Data Exploration (part2)

This is the second part of the Data Exploration series. Part1 can be found here.In this part 2, we will dig further into the Data set to make informed decisions about the features we need to engineer to accurately classify human activities.

We knew we will need some frequency domain statistics of signals but we haven't developed any. Lets pick up from there.

We need 128 point FFTs of all the signal blocks we analyzed in part 1. We are primarily interested in the signal energy in each bin. So we look at the power in the bins instead of the complex FFT. Furthermore, we are really interested in the percentage of total power in each bin, not the absolute power in it. File fft_energy_percent.csv contains this information. We read that file in, set hierarchical (a.k.a multi-index) index to the Data Frame. Hierarchical indexing and groupby operations are going to be very useful as we will see soon.

1. Frequency Domain Statistics

Customary imports and setup

In [1]:
# Bulk of the analysis is in Pandas and Numpy
import pandas as pd
import numpy as np

#Plotly is the Graphing library
import plotly.plotly as py
import plotly.offline as pyoffline
import plotly.tools as tls
import plotly.graph_objs as go

from plot_utilities import *

import sys

# Set Plotly to offline mode to render graphs within this notebook
pyoffline.init_notebook_mode()

# Signals are broken down into 128 sample blocks. i.e 2.56 seconds
# 128 samples per block
block_sz = 128
sampling_rate = 50

# index in seconds
index_in_sec = np.linspace(0,(block_sz-1)/50,128)

# Index for frequency plots in Hz. 0 to Fs/2, i.e 0 to 25Hz
freq_index = np.linspace(0,25,num=64)

labels = pd.read_csv('../Data/activity_labels.txt',names=['activity','label_name'],delim_whitespace=True)
labels = labels.set_index('activity')
In [2]:
fft_energy_percent = pd.read_csv('../Data/FilteredData/fft_energy_percent.csv')

#  Use Multi indexing (i.e hierarchical indexing) to make things easier
fft_energy_percent.set_index(['label','block_idx','bin_idx'],inplace=True,drop=True)

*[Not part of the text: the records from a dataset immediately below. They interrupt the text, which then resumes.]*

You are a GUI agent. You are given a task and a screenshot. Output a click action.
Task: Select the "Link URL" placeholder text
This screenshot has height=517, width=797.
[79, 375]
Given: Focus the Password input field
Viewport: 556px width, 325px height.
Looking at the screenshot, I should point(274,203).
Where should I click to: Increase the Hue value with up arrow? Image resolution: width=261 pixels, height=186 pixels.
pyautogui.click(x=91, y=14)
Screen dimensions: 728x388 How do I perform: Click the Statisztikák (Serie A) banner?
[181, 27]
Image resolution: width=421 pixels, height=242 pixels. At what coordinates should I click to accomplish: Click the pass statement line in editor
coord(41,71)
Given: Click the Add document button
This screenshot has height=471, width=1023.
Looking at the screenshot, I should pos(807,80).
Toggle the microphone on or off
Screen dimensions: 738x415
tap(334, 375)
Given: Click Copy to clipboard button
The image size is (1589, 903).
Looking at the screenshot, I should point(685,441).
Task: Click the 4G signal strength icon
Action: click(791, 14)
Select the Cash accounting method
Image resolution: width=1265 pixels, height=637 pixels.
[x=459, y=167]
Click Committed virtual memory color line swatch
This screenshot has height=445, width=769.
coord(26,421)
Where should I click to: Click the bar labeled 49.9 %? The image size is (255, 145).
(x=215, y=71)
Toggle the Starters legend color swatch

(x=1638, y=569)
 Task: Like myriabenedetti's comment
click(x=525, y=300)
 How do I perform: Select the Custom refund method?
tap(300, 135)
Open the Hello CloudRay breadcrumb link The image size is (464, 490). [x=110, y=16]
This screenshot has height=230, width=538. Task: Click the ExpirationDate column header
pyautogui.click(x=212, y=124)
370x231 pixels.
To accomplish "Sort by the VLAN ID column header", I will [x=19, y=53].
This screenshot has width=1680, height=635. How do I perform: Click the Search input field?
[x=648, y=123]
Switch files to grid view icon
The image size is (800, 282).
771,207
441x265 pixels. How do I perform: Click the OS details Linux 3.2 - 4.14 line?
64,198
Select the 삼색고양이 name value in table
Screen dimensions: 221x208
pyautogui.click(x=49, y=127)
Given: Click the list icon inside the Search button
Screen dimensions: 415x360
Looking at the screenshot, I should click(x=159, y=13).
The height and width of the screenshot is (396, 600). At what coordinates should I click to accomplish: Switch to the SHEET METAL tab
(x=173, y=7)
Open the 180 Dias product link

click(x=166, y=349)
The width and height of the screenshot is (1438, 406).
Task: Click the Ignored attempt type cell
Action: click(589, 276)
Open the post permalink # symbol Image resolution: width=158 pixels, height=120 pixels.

#  Convert %s to a scale of 100
fft_energy_percent *= 100

We can see how this frequency domain data looks like. As expected, for "DC" signals most of the energy is in bin[0]. Below is a subplot showing spectrum for acceleration signal in z direction for one signal block. We can see it is symmetric as we would expect for real signals. So we can ignore the second half of each FFT without losing information. Also note that while the general shape of these signals look similar, the details vary. For example, the height of the peaks and the location of secondary peaks seems to vary.

To see if there are any systematic differences in power profile between different activities, we can average the spectrum over several blocks. This gives an estimate of power spectrum for each activity and we can compare them against each other, which we will do next.

In [3]:
fft_energy_percent.head(2)
Out[3]:
ac_acc_x ac_acc_y ac_acc_z dc_acc_x dc_acc_y dc_acc_z mag_acc gyro_x gyro_y gyro_z mag_gyro
label block_idx bin_idx
5 0 0 25.377169 16.542831 28.824037 99.999212 99.943381 97.938984 99.999433 35.026498 23.391055 15.856708 76.212384
1 14.375878 11.668840 20.950104 0.000264 0.021343 0.771215 0.000001 4.238838 4.230348 6.281836 1.361649
In [4]:
plot_fft_energy_percent(fft_energy_percent)
Drawing...

Average over all blocks for each activity. Full power of groupby with hierarchical indexing in effect here.

In [5]:
fft_engy_percent_estimate = fft_energy_percent.groupby(level=['label','bin_idx']).mean()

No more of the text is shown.